Transcribe the data in full; each line must match exactly.

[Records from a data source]
******************************

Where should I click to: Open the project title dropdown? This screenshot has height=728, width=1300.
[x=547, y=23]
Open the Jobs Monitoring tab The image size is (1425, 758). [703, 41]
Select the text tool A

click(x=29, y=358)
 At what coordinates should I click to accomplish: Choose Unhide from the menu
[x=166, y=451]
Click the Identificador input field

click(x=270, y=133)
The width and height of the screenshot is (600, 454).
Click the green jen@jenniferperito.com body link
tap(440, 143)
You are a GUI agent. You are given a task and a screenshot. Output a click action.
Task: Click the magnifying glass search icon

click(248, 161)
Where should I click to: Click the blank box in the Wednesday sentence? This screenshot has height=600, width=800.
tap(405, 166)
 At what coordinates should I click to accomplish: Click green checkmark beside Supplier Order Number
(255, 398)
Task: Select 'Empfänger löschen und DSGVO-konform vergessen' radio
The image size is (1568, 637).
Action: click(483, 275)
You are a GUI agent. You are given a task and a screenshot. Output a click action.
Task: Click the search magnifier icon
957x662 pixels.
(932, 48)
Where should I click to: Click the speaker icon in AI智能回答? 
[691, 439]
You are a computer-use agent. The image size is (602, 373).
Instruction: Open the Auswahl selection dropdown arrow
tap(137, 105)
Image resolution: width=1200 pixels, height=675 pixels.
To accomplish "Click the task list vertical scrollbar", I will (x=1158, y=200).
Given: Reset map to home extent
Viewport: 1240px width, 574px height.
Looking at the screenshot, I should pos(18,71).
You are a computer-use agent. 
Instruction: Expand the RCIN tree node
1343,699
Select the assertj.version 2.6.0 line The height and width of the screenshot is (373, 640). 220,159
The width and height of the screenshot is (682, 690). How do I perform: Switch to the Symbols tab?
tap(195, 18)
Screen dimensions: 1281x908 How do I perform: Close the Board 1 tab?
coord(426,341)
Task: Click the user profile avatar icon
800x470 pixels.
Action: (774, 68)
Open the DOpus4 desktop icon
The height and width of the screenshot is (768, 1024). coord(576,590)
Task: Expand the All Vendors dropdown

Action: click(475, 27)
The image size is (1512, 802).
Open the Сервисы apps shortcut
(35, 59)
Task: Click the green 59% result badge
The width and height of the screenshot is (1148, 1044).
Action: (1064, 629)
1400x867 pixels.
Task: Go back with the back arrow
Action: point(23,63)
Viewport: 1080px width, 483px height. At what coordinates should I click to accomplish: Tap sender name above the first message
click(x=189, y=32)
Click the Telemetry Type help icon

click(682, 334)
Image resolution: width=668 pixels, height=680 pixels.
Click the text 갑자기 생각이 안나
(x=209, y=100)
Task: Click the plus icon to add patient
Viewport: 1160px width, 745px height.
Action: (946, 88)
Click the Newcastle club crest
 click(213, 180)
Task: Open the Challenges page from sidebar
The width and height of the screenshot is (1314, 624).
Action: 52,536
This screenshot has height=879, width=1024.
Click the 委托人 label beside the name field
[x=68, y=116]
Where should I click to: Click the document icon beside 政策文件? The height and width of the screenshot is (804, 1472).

******************************

- Answer section -
Where should I click to: Open the project title dropdown? This screenshot has height=728, width=1300.
[x=547, y=23]
Open the Jobs Monitoring tab The image size is (1425, 758). [703, 41]
Select the text tool A

click(x=29, y=358)
 At what coordinates should I click to accomplish: Choose Unhide from the menu
[x=166, y=451]
Click the Identificador input field

click(x=270, y=133)
The width and height of the screenshot is (600, 454).
Click the green jen@jenniferperito.com body link
tap(440, 143)
You are a GUI agent. You are given a task and a screenshot. Output a click action.
Task: Click the magnifying glass search icon

click(248, 161)
Where should I click to: Click the blank box in the Wednesday sentence? This screenshot has height=600, width=800.
tap(405, 166)
 At what coordinates should I click to accomplish: Click green checkmark beside Supplier Order Number
(255, 398)
Task: Select 'Empfänger löschen und DSGVO-konform vergessen' radio
The image size is (1568, 637).
Action: click(483, 275)
You are a GUI agent. You are given a task and a screenshot. Output a click action.
Task: Click the search magnifier icon
957x662 pixels.
(932, 48)
Where should I click to: Click the speaker icon in AI智能回答? 
[691, 439]
You are a computer-use agent. The image size is (602, 373).
Instruction: Open the Auswahl selection dropdown arrow
tap(137, 105)
Image resolution: width=1200 pixels, height=675 pixels.
To accomplish "Click the task list vertical scrollbar", I will (x=1158, y=200).
Given: Reset map to home extent
Viewport: 1240px width, 574px height.
Looking at the screenshot, I should pos(18,71).
You are a computer-use agent. 
Instruction: Expand the RCIN tree node
1343,699
Select the assertj.version 2.6.0 line The height and width of the screenshot is (373, 640). 220,159
The width and height of the screenshot is (682, 690). How do I perform: Switch to the Symbols tab?
tap(195, 18)
Screen dimensions: 1281x908 How do I perform: Close the Board 1 tab?
coord(426,341)
Task: Click the user profile avatar icon
800x470 pixels.
Action: (774, 68)
Open the DOpus4 desktop icon
The height and width of the screenshot is (768, 1024). coord(576,590)
Task: Expand the All Vendors dropdown

Action: click(475, 27)
The image size is (1512, 802).
Open the Сервисы apps shortcut
(35, 59)
Task: Click the green 59% result badge
The width and height of the screenshot is (1148, 1044).
Action: (1064, 629)
1400x867 pixels.
Task: Go back with the back arrow
Action: point(23,63)
Viewport: 1080px width, 483px height. At what coordinates should I click to accomplish: Tap sender name above the first message
click(x=189, y=32)
Click the Telemetry Type help icon

click(682, 334)
Image resolution: width=668 pixels, height=680 pixels.
Click the text 갑자기 생각이 안나
(x=209, y=100)
Task: Click the plus icon to add patient
Viewport: 1160px width, 745px height.
Action: (946, 88)
Click the Newcastle club crest
 click(213, 180)
Task: Open the Challenges page from sidebar
The width and height of the screenshot is (1314, 624).
Action: 52,536
This screenshot has height=879, width=1024.
Click the 委托人 label beside the name field
[x=68, y=116]
Where should I click to: Click the document icon beside 政策文件? The height and width of the screenshot is (804, 1472).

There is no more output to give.